Doing some research, I found an organization called Partners in Flight that has gathered information for many years.
PIF has identified and charted six reasons for bird’s vulnerability: breeding distribution; nonbreeding distribution; breeding threats; nonbreeding threats; population sizes; and population trends. The latter looks at the long-term population losses, and those seeing at least a 50% population decline are classified as most vulnerable.
Some birds, like the lesser prairie chicken, have been most affected by the loss of their breeding areas (breeding threats), while the Eastern whip-poor-will is losing ground due to breeding threats and where it winters (nonbreeding threats). In the early 1980s while living in East Penn Township, I listened to whip-poor-wills calling almost nightly. After that, quiet evenings.
PIF has identified those 81 species and documented the causes of their declines. Some species have one major factor influencing their declines, but most however have many. Sixteen of those species I have seen in our region. Local birders, like Dave, Rich and I, have all seen the declines, especially in the last 20 or more years.
Let me refer to a few of which that have seen dramatic losses.
From about 1962 through 1967 I found a number of long-eared owls in a hemlock grove directly behind the Pohopoco Rod and Gun Club clubhouse south of “the Old Big Creek Highway,” now Pohopoco Drive. I believe in 1968 or 1969 the club property was condemned for the construction of Beltzville Dam. The hemlock grove remained, but I believe construction disturbance nearby pushed the owls away. Since the ’80s I look there every year for the owls or their pellets. No luck; they’ve experienced a 91% population decline nationwide.
Golden-winged warblers, losing their habitats in the Appalachians, may soon be on the endangered species list. We used to locate them atop the Pocono Plateau near the pumping station in Penn Forest Township. My last sighting there was in 2013. I’ve returned to that area each spring, sometimes multiple times each year, and have not seen another. The golden-winged warbler faces multiple problems; probably four or five of PIF’s factors listed above. One particular problem is hybridization with the blue-winged warbler. I’ll focus on hybrids in a future column.
(Birds like the prairie, golden-winged and blue-winged warbler actually thrived after large forest tracks were logged. The slow reforestation with few mature trees was to their liking.)
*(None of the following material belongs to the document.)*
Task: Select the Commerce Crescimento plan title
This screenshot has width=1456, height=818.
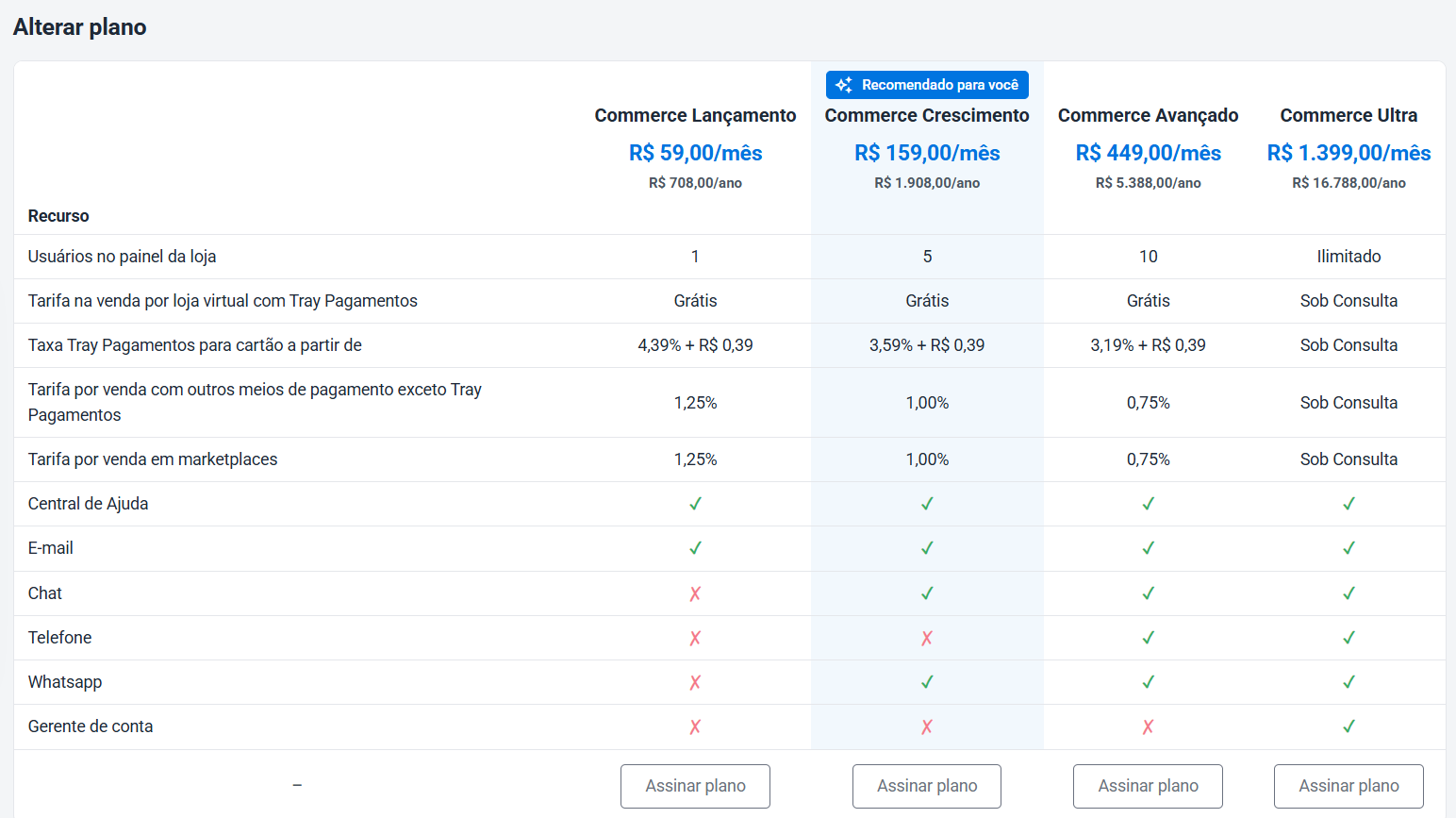Action: pyautogui.click(x=927, y=115)

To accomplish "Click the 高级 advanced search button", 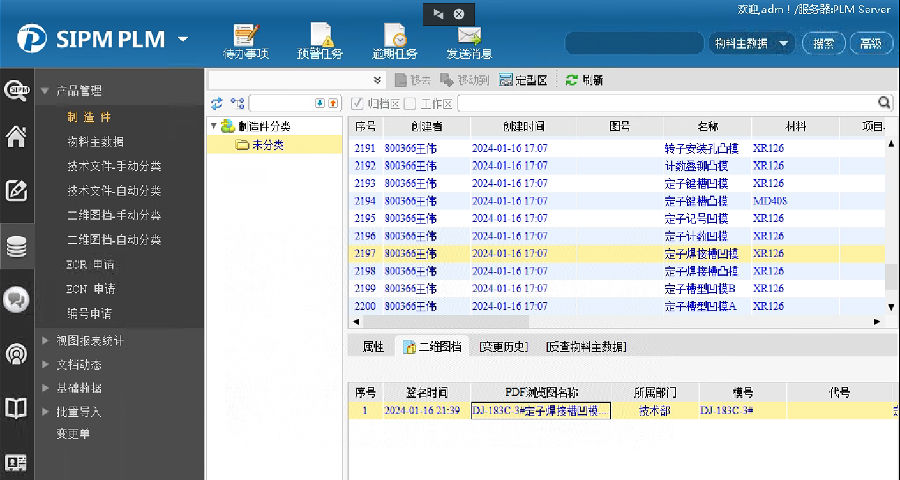I will [870, 43].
What can we do to help? We somehow have to limit urban sprawl. Housing developments gobbling up grasslands, meadows and forests. Find ways to control the rapid expansion of warehouses and data centers into those same areas.
If a warehouse has to be built, at least require that its roof hold solar panels that otherwise may have been erected in fields or, even worse, in forested areas, ruining even more breeding areas.
Also, cities in major flyways in spring, and especially autumn, need to reduce brightly lit tall buildings, which need patterned films applied to windows to make them look solid.
I was fortunate to have had a chance in my lifetime to observe many of these now-threatened birds. Let’s give our future generations some of those same opportunities. Here are 16 of the 81 vulnerable bird species that have bred, migrated through, or have been seen in the Carbon County area: Bicknell’s thrush, wood thrush, golden-winged warbler, Connecticut warbler, Cape May warbler, prairie warbler, Canada warbler, Kentucky warbler, cerulean warbler, bobolink, red-headed woodpecker, long-eared owl, Eastern whip-poor-will, olive-sided flycatcher, evening grosbeak and black-billed cuckoo. I have seen all but one of these.
True or False: Probably the biggest factor in our imperiled bird species is their loss of nonbreeding areas (wintering areas) in the tropics.
Last Week’s Trivia Answer: Buffleheads rely on Northern flickers to utilize the cavities they excavate in tree trunks for the duck’s nests the following years.